**OVERVIEW:**I often speak to researchers wanting to compare the significance of two correlations. The two scenarios most commonly encountered are: 1) comparing dependent correlations; and 2) comparing independent correlations.

**Two dependent correlations**

This is the scenario when you have three variables, x, y, and z, and you want to compare the x-y correlation with the x-z correlation. It comes up often when you want to know which of two variables are more related to a third variable. In this sense it is often related to approaches that attempt to assess variable importance using multiple regression.

The main difficulty that most researchers that I talk to have (using SPSS) is that SPSS does not have an built-in tool to test for the statistical significance of a difference between correlations.

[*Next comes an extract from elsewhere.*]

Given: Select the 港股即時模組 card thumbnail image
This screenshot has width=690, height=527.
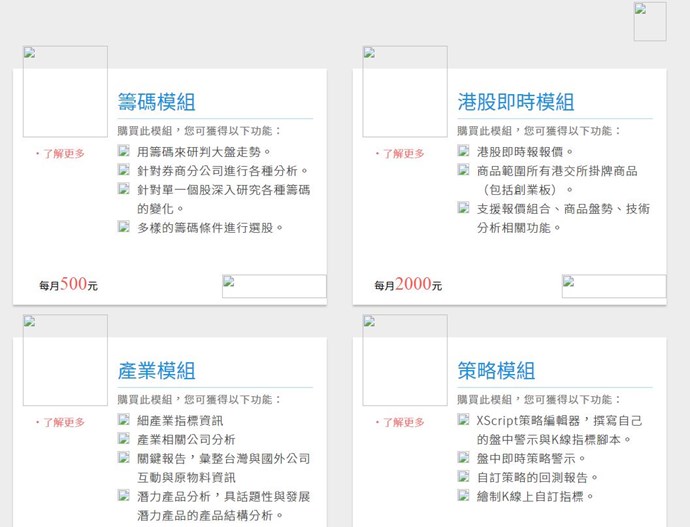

In a previous post, I discuss how to run a significance test with R, and in the comments for the post is a link to an SPSS macro that will do the same. For more information about the formulas follow this link.

If you want to obtain confidence intervals of the difference in two dependent correlations, read this.

**Two independent correlations.**

This is the scenario when two correlations are obtained from different samples and you want to test whether they are significantly different. An example is where a researcher wants to know whether intelligence test scores and performance are correlated the same in different social groups. In most cases, this is very similar to testing for a group by IV interaction effect. Thus, moderator regression is often a more appropriate means of testing the relationship. However, you can also run a specific test of statistical significance on the difference between the two correlations.

Other scenarios include: 3) testing whether a correlation is significantly different from some target value, usually zero, but possibly another value.; 4) a significance test on a correlation matrix; 5) Structural Equation Modelling software can also be used to test more general hypotheses about patterns in correlation matrices. But these things, I'll save for another post.

For scenarios 1, 2, and 3 above, Howell (

*Statistical Methods for Psychology*) sets out the formulas in his chapter on Correlations.